**TASK REQUIREMENTS:** Each entry must be written out again exactly as it stands.

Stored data
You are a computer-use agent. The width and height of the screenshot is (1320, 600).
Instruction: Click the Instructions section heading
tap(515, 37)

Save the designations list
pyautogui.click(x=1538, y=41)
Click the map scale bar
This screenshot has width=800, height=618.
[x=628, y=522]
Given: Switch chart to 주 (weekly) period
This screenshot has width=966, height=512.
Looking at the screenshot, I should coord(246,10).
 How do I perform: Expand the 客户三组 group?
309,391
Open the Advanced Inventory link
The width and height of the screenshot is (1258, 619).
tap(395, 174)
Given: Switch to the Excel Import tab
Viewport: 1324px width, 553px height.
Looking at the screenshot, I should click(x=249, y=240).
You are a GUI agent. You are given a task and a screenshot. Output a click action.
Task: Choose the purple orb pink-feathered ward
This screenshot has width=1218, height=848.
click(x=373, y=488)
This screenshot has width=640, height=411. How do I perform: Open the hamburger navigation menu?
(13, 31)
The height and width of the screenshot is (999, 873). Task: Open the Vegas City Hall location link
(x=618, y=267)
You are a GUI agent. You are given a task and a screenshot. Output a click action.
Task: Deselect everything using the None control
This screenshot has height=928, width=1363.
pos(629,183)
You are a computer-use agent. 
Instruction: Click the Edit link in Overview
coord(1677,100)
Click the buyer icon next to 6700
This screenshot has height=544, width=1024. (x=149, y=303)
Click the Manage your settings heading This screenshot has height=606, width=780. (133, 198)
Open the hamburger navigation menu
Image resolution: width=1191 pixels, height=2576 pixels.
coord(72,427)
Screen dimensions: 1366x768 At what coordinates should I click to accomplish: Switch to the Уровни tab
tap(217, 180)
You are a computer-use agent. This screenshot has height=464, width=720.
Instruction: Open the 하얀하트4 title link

**ANSWER FOR THE TASK:**
You are a computer-use agent. The width and height of the screenshot is (1320, 600).
Instruction: Click the Instructions section heading
tap(515, 37)

Save the designations list
pyautogui.click(x=1538, y=41)
Click the map scale bar
This screenshot has width=800, height=618.
[x=628, y=522]
Given: Switch chart to 주 (weekly) period
This screenshot has width=966, height=512.
Looking at the screenshot, I should coord(246,10).
 How do I perform: Expand the 客户三组 group?
309,391
Open the Advanced Inventory link
The width and height of the screenshot is (1258, 619).
tap(395, 174)
Given: Switch to the Excel Import tab
Viewport: 1324px width, 553px height.
Looking at the screenshot, I should click(x=249, y=240).
You are a GUI agent. You are given a task and a screenshot. Output a click action.
Task: Choose the purple orb pink-feathered ward
This screenshot has width=1218, height=848.
click(x=373, y=488)
This screenshot has width=640, height=411. How do I perform: Open the hamburger navigation menu?
(13, 31)
The height and width of the screenshot is (999, 873). Task: Open the Vegas City Hall location link
(x=618, y=267)
You are a GUI agent. You are given a task and a screenshot. Output a click action.
Task: Deselect everything using the None control
This screenshot has height=928, width=1363.
pos(629,183)
You are a computer-use agent. 
Instruction: Click the Edit link in Overview
coord(1677,100)
Click the buyer icon next to 6700
This screenshot has height=544, width=1024. (x=149, y=303)
Click the Manage your settings heading This screenshot has height=606, width=780. (133, 198)
Open the hamburger navigation menu
Image resolution: width=1191 pixels, height=2576 pixels.
coord(72,427)
Screen dimensions: 1366x768 At what coordinates should I click to accomplish: Switch to the Уровни tab
tap(217, 180)
You are a computer-use agent. This screenshot has height=464, width=720.
Instruction: Open the 하얀하트4 title link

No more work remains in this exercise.